In circumstances where one might like to have a “fat guy’s double” there’s really not much benefit to having a compact crank except to save the blow to your ego that triple would bring. The only benefit to running a wide-range cassette on a compact is mechanical simplicity and a tiny bit of weight. Maybe you have a double and need lower gearing, then it’d be nice.

For folks that are racing and other skinny dudes, running a compact saves the need to run a wide range cassette to get up certain climbs.

I could see, if you had double-specific shifters, a compact would be good way not to have to buy new shifters.

imho, when necessary:
brifters - double
bar-ends/friction - triple

[quote=halbritt]There’s nothing more pleasurable than riding a straight block, assuming the riding that you’re doing is within the range that you have.

For folks that are racing and other skinny dudes, running a compact saves the need to run a wide range cassette to get up certain climbs.[/quote]
Both true. I’m really happy with my 12-23. 36x23 gives me all of it and I haven’t found a hill I can’t climb around here. And if I was racing I could easily put a 52 on there and stay within the magic 16t range that most ft der’s can shift well.

Just switched from compact to standard and mainly I just notice shifting the FD more, so far.

Maybe soon I’ll go compact 50/36 with 11-23.

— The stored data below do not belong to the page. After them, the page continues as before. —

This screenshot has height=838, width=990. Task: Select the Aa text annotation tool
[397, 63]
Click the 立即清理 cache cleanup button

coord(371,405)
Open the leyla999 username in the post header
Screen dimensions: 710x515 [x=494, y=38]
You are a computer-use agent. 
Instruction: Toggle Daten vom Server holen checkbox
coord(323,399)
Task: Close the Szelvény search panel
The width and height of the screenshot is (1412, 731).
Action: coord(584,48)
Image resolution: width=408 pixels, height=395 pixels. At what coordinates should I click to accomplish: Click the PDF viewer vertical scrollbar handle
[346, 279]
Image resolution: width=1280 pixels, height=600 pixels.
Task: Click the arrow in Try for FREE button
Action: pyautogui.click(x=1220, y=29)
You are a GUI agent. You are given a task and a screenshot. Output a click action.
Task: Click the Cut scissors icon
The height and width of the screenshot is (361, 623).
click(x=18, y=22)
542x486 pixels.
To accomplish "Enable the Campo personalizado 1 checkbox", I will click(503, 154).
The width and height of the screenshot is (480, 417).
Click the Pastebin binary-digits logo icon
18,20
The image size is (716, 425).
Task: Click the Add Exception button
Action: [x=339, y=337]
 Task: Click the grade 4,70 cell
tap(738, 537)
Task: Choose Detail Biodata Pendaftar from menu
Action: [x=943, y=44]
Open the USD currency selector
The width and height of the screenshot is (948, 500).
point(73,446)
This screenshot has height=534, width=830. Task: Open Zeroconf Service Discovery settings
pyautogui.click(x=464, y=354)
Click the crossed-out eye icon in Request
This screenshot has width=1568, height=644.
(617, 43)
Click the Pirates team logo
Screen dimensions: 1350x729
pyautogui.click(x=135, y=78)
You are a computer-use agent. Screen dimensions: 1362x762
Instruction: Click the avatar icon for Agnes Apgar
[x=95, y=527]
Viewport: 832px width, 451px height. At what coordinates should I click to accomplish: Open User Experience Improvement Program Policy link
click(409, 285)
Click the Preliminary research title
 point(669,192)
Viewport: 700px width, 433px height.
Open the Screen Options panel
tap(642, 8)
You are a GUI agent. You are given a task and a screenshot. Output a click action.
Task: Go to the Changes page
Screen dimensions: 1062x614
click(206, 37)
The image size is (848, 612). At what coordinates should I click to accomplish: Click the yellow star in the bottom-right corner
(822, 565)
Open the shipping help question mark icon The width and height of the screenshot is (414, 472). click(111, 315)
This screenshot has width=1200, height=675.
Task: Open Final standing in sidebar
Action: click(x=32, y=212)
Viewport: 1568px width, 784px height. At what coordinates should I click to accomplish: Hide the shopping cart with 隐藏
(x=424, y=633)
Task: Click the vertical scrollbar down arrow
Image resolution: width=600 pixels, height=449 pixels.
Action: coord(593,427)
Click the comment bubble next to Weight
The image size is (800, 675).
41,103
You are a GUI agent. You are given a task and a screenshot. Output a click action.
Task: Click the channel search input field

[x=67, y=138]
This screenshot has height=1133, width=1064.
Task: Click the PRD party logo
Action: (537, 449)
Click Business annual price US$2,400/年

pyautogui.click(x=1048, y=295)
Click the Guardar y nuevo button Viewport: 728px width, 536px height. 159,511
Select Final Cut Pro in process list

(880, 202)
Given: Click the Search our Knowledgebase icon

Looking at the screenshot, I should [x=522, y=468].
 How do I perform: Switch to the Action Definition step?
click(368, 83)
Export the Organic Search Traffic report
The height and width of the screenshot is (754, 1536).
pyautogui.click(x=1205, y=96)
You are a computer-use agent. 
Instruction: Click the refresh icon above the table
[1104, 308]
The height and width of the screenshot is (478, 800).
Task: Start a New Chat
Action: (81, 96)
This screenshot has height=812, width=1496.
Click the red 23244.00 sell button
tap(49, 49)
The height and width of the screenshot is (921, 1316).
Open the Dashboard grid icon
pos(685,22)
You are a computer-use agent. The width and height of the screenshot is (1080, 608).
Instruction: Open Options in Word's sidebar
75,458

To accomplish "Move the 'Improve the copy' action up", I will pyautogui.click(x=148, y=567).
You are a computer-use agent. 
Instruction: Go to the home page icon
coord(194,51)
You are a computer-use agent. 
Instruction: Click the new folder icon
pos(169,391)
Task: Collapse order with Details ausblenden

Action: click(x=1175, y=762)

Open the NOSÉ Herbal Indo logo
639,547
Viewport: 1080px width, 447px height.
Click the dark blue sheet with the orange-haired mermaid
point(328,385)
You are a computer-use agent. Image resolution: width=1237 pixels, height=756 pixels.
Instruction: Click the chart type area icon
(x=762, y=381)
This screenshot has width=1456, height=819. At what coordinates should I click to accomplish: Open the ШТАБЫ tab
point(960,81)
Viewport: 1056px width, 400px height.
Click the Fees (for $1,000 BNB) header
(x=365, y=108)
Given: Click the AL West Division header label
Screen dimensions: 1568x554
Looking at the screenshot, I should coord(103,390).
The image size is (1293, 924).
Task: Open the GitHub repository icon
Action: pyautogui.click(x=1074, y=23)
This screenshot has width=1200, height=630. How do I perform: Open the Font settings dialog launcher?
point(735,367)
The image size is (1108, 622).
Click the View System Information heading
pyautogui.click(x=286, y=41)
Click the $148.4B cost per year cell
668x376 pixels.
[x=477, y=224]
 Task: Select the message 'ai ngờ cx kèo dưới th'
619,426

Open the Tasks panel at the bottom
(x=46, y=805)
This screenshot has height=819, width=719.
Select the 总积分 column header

I’d also recommend 42 with 11-25 for anyone doing 1x10. I’ve been riding it all winter and haven’t found a hill I couldn’t climb yet on my heavy POS cross bike (22.5 pounder), and the top end is high enough that you can sprint if you have the leg speed (and headwind) on your side. Actually, a great training gear range in general because it’ll make you push harder when the grade is 15% or above climbing up, and then spin faster coming back down (if you can muster the motivation to keep spinning and not coast).